3/10 part 3 - Famine Ships, and Picturesque Inistioge

We left Waterford City and went to New Ross to visit a replica of the Dunbrody famine ship and along the way Brendan talked about the famine. The Irish plight was so awful that it made news everywhere and in 1847s the American Choctaw Indians donated $170 for Irish relief. Pretty amazing, considering the Choctaws were still recovering from the Trail of Tears 16 years previously.

The Dunbrody was a merchant vessel that was modified to carry passengers, although not in any comfort. At this point people were so desperate to start a new life that they were willing to accept even these spartan conditions.
In these ship each family would have been allotted an area of maybe 6 ft by 4 ft. Even if you were traveling single, you shared someone else's space. Often up to 50% of the passengers died during the trip from disease, which spread easily in these conditions. The Dunbrody had a better record that most ships; in one trip with 313 passengers (how did they all fit in?), only 6 people died. She normally carried a much lower number, 200 or so.

People emigrated because they were looking for something better, or because the English who owned their land wanted them out so the land could be converted to grazing. Sometimes the landlord would pay the seafare, just to have them gone. People showed up at the dock with everything they had been able to carry away from their home, only to find they were not allowed to take anything that didn't fit into the small bed areas. They had to leave it on the dock.
People in these small cubbyholes were only allowed on deck for 20 minutes a day. It would have been dark, damp, noisy, and full of sick people. Meals would have been sparse but welcomed.
Not everyone was traveling destitute. Some people who wanted to go to America had enough to travel in a private cabin. Dunbrody had two and although they might not be first class by our standards, they were excellent when compared to the alternative. These lucky folks had unlimited access to the fresh air on deck and much better food.
The docent who acted the part of a poor passenger had a very different accent from the one who portrayed the wealthy passenger. I liked her sing-song accent and the way her voice dipped down a little at the end of each sentence.

The Dunbrody galley was interesting. Not sure how one prepared any meals on this boat, much less in here!
Time to leave this distressing past behind and head back to our luxurious hotel. 
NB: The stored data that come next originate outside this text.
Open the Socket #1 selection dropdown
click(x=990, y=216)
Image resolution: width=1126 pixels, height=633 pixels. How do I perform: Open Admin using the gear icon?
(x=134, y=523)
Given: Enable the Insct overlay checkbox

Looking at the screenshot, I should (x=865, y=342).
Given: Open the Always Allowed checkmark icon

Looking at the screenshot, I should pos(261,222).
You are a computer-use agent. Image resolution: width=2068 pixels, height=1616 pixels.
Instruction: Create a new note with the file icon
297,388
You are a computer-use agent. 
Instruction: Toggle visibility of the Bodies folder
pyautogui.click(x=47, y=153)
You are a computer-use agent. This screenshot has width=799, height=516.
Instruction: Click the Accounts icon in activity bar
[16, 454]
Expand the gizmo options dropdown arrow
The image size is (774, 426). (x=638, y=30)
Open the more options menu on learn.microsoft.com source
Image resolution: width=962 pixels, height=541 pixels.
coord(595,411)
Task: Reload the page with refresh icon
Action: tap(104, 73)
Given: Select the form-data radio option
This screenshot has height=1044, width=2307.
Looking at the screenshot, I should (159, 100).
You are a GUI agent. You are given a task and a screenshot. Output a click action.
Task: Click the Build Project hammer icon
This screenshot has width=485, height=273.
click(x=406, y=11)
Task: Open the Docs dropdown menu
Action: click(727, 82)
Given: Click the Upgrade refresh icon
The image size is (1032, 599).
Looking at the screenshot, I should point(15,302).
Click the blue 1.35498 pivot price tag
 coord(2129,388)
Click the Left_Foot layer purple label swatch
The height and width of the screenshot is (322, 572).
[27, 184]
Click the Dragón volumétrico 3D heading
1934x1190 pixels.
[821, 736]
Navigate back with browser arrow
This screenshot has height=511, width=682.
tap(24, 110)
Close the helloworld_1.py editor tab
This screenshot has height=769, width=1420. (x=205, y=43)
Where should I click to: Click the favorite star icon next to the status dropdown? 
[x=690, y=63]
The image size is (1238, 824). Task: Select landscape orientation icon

As we rode, Brendan kept us entertained. He told us that the small item hanging in the cab of the bus was a Bridget's cross. It's the kind made by school children, usually from rushes, and is shaped more like a plus-sign than a cross. It's a very traditional item, often hung in houses or shops.

He mentioned famine walls, which were dry-stone walls built during the famine. Unlike farm stone walls, these walls don't usually serve a real fencing purpose. Landlords would set people the job of creating a wall and pay them a penny a day, which would clear the land of stones and provide a bare substance living.

And he told the story of P.J. O'Hare and the leprechaun suit. P.J. One day in 1989 O'Hare was out walking on Slieve Foy mountain when he heard someone call. He searched and found a small suit of green clothes with 4 gold coins and some small bones. P.J., a publican (pub owner) brought it all back to display in his pub - and it's still there.  

He talked about Fairy Trees, which are hawthorn trees. Nobody quite believes that they are protected by fairies but nobody wants to them down, either. Brendan told about a contractor who told his employee to cut one down. The employee wouldn't do it, he said if the guy wanted that tree cut down, he could do it himself. In the end neither one cut it down. 

Along the way back to the hotel we stopped at what Brenden had listed as "the very picturesque village of Inistioge." Well, he was right, it was picturesque, starting with the 10-arch bridge into town. It's so picturesque that they have sheep grazing right where they are visible through the bridge arches. How's that for accommodating?
Lovely town, lovely sights, and such handsome men!
The medieval St. Mary's church is drop-dead beautiful, even if we couldn't go inside (it's still in use). To the back of it are the ruins of an older Augustinian Priory and on the right is the new (1846) Catholic Church of St. Columcille. What I loved was the extensive graveyard beside it. I stayed as long as I could but we didn't have time to go through the whole thing.
We did find time to slip into a pub for a few minutes, for something to tide us over on the long drive back.
On to dinner in Kilkenny. Tonight I had Duck Terrine, Spinach and Ricotta Tortellini, and warm Apple & Cinnamon Crumble. Randy had Poached Salmon Rillettes, Roast Sirloin of Irish Beef, and Passionfruit Cheesecake. Afterwards Randy went to the spa and I enjoyed a long, hot bubble bath. Wonderful!